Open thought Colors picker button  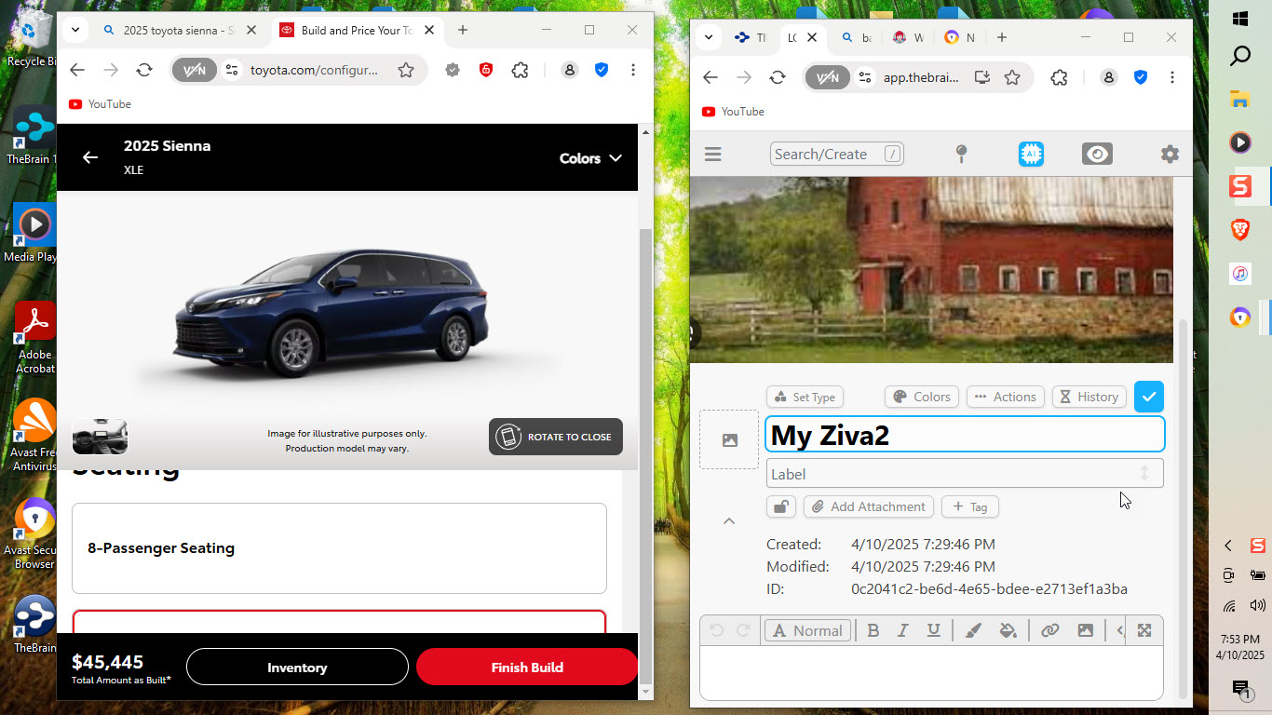click(x=922, y=397)
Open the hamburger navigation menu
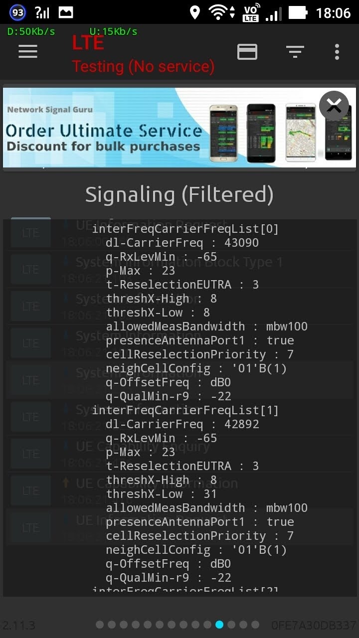This screenshot has width=359, height=638. 28,51
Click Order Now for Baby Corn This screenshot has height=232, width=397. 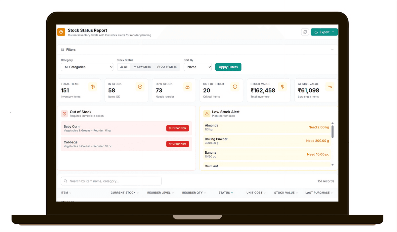click(178, 128)
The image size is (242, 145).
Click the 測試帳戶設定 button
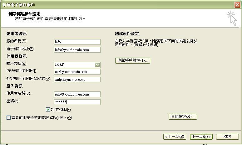coord(133,60)
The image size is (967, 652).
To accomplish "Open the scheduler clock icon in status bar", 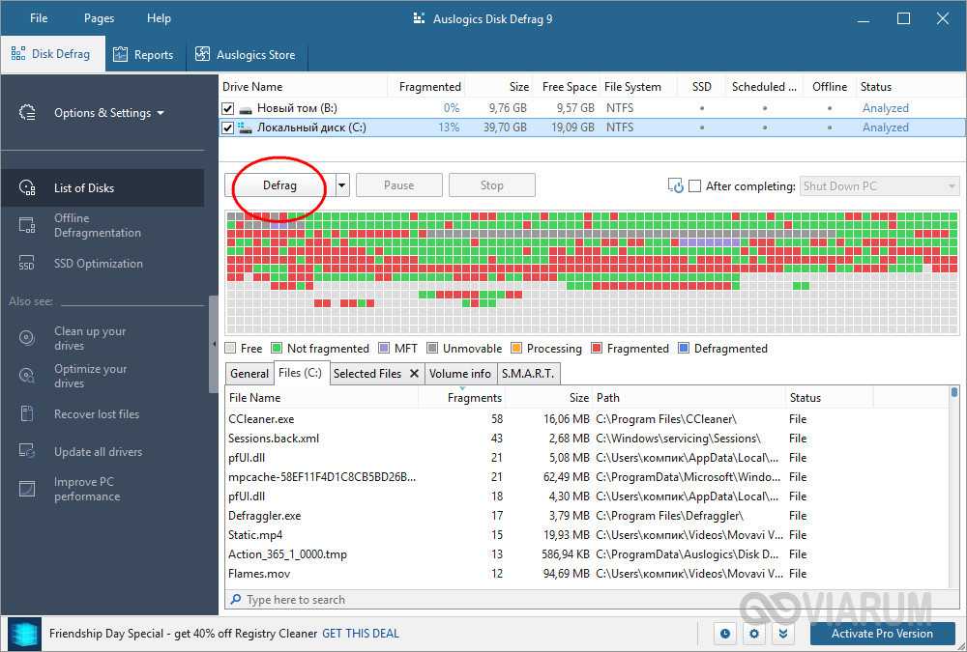I will pyautogui.click(x=725, y=634).
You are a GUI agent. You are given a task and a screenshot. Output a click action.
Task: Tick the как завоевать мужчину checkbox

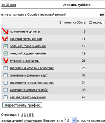pos(6,97)
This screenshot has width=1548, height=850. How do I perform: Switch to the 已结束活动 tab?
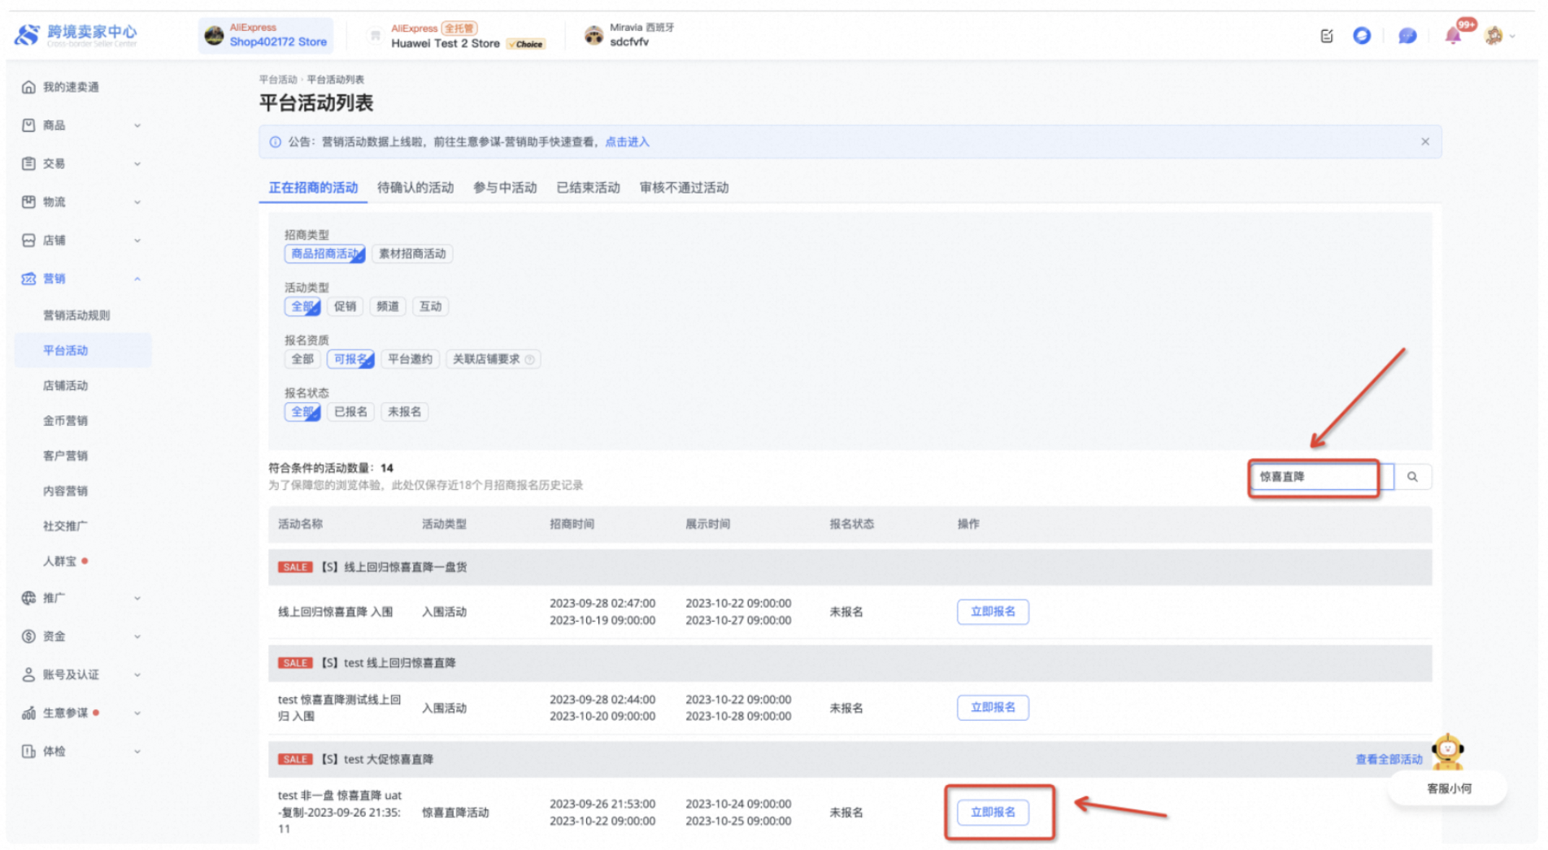pos(588,188)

☆ ☆ ☆ ☆

▶ **EXERCISE PROMPT**: Write out exactly the lines from the line that contains "You are a GUI" to the last line of the material above, both included; pictures do not belong in the copy.

▶ **COMPLETED TASK**:
You are a GUI agent. You are given a task and a screenshot. Output a click action.
Task: Tick the как завоевать мужчину checkbox

pos(6,97)
This screenshot has width=1548, height=850. How do I perform: Switch to the 已结束活动 tab?
pos(588,188)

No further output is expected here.